Three years ago Franck Muller showcased a prototype of the Aeternitas Mega 4, which it says is the most complicated wristwatch ever made. That’s an overused and much debated title, but this watch is certainly a strong contender.

 

This year, at the complex of chateaux in Genthod known as Watchland, Franck Muller displayed the third working production Aeternitas Mega 4. The first two have been sold, one to an American and the other to a Japanese collector.

 



 



 

The Aeternitas Mega 4 is the Avatar of watchmaking. It is the largest and most expensive watch I encountered (though there was apparently a $10 million dollar diamond-set Vacheron floating around Palexpo but I could not lay my hands on it). This piece was actually working; I activated the chronograph and repeater just to be sure. The chimes were muffled, unsurprising given the size of the watch, but pleasant sounding.

 



 

 

Created by an old watchmaker of the old school, Pierre-Michel Golay, who created the automatic grande sonnerie wristwatch for Mr Gerald Genta, the Aeternitas Mega 4 contains a rattrapante chronograph, grande et petite sonnerie with Westminster Carillon, a 1000 year perpetual calendar, equation of time, two additional time zones and a tourbillon.

 



 

 

That leaves it with 7 pushers, 99 jewels and over 1400 components.

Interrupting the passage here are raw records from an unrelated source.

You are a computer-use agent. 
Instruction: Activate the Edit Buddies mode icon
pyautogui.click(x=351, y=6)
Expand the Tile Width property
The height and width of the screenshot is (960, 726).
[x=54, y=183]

To accommodate all that, the Cintree Curvex case is an ungodly 42 by 61 mm and almost 20 mm high. The movement is a sprawling but attractive expanse of levers and wheels; it bears the aesthetics and finish of a classical Geneva movement in many of its parts.

 



 



 



 

 

In addition to the Avatar watch, Franck Muller did show several new models. One is a new Master Banker in a massive 9880 size case. The Master Banker is a classic Franck Muller watch and almost iconic for the brand. This new version is almost as large as the Aeternitas Mega but nowhere near as thick.

 



 

 

Another new release is the Conquistador Grand Prix tourbillon, contained in a case crafted from titanium and Ergal, an extra-hard aluminium alloy, though it is also available in gold.

 

In titanium and Ergal  

 



 

 

 



 



 

Rose gold and titanium

 



 



 

Ergal can be anodised in various colours and one of them is a bright, electrifying red. Red, when found in watchmaking, is typically enamel, ceramic, carbon fibre or some plastic, all of which have a different tone from anodised metallic red. The red Ergal case retains the shine and grain of the metal yet is extremely vivid.

 

Titanium and red Ergal  

 



 



 



 



 



 



 



 

I don’t the look of the Grand Prix watches, the dials is much too busy and confused, except for the red version which is extraordinary because of its striking coloured case. With the red watch you forget what the dial looks like.

 

To round it off Franck Muller also showed several new ladies’ jewellery timepieces from the Infinity collection. They are all quartz and available in a multitude of colours and motifs, including several animal-themed patterns. These are exactly the kind of watch that particular target market wants.